Posts Tagged ‘Ventriloquism’

Sketch of Ventriloquist Ray Alan and his Character, Lord Charles

November 30, 2022

I’ve been doing a bit more sketching of past comedy acts and comic actors, and one of these was of the late ventriloquist Ray Alan and his dummy, Lord Charles. Charles was a true-blue member of the aristocracy, making sharp wisecracks and retorts. He’d pointedly comment on himself or somebody else after they’d done something he thought stupid that they were ‘a silly ass’. Looking back in retrospect, he also seems to me now to have been slightly squiffy. That’s the character, of course, not Alan himself. The two are one of my favourite ventriloquist acts. I never got on with Keith Harris and his cast of characters, Orville, the green duck in a nappy that couldn’t fly, Cuddles the monkey and so on. It was all much too sentimental for me. But there was none of that with Alan and Lord Charles.

According to Wikipedia, Alan began his showbusiness career very young. He entered a talent contest at his local Gaumont cinema in Lewisham when he was five. When he was thirteen, he got a job as a call boy at the town’s Hippodrome theatre and started performing magic tricks during acts. He then added ventriloquism and playing the ukulele. He later toured the world as a cabaret act, performing with Laurel and Hardy in 1954. Lord Charles made his debut in a charity performance at Wormwood Scrubs prison and the doll’s appearance was based on Stan Laurel. Like many of the other acts I’ve drawn, Alan made his first TV appearance in the 1960s on The Good Old Days and returned to the programme several times subsequently. It was also in the 1960s he appeared on the children’s TV programme Tich and Quackers, about a small boy, Tich, and Quackers, his pet duck. Alan also a created another character, Ali Cat, for the 1977 ITV series Magic Circle. He also presented the BBC Ice Show for two years. He also appeared as a guest on the comedy series, Tell Me Another, which ran from 1976 to 1978, with Sooty on The Sooty Show in the 1983 episode, ‘Soo’s Party Problem’. The next year he appeared on Mike Reid’s Mates and Music. In 1985 he appeared as the special guest in Bob Hope’s birthday performance at London’s Lyric Theatre. The next year he presented a Channel 4 series on ventriloquism appropriately called A Gottle of Geer., which he also wrote. He also appeared on Bobby Davro’s TV Weekly in 1987. He also wrote for other comedians, including Tony Hancock, Dave Allen, Morecambe and Wise and Bootsie and Snudge, and the 1985 programme, And There’s More, which starred Jimmy Cricket. This was often under the pseudonym Ray Whyberd. He was still working well into seventies, including at conferences and corporate events, and in 1998/99 he was one of the acts entertaining the guests on the luxury liner the QE2. Ill health forced him to take a break from recording, but he never ruled out returning to it. His last appearance on stage with in 2008 at a charity concert in Bridlington organised by his friend, the MP Greg Knight.

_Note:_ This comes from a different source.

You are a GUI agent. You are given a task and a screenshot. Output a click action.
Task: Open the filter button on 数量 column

He also made numerous appearances on panel and game shows. He was the host of Where in the World and the children’s quiz, It’s Your Word. He also appeared on Celebrity Squares, Give Us A Clue, Family Fortunes, 3-2-1, and Bullseye. He was also a guest on the Bob Monkhouse Show, the Des O’Connor Show and Blue Peter. On the radio he was a guest on Radio 2’s The Impressionists from 1974-5 and was its host from 1980 to 1988. In the 1970s he made four appearances on the long-running Radio 4 panel game, Just A Minute, and presented the edition of the News Huddlines, also on Radio 4 on 29th October 1975.

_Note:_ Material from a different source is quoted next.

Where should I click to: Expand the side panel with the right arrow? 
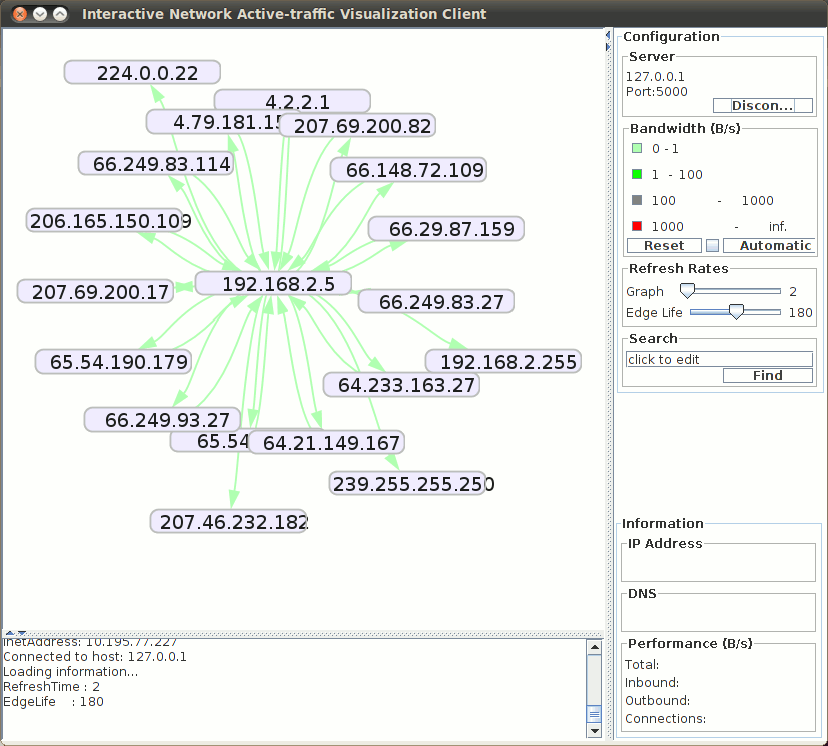tap(608, 46)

Apart from his stage, screen and radio appearances Alan was also a literary man. From their titles, I think they were thrillers – Death and Deception (2007) A Game of Murder (2008), and Retribution, published in 2011 after his death. They were all published by Robert Hale. The year previously, 2010, his novel Fear of Vengeance had been published by F.A. Thorpe. He wasn’t the only comedian with literary aspirations. Way back in the 1980s I came across an SF novel about genetic engineering in one of the local bookshops in Bristol by Les Dawson. I didn’t buy it, partly because I wondered if it really was that Les Dawson. But it was, and I now regret it, as it would have been interesting to read his views on the subject.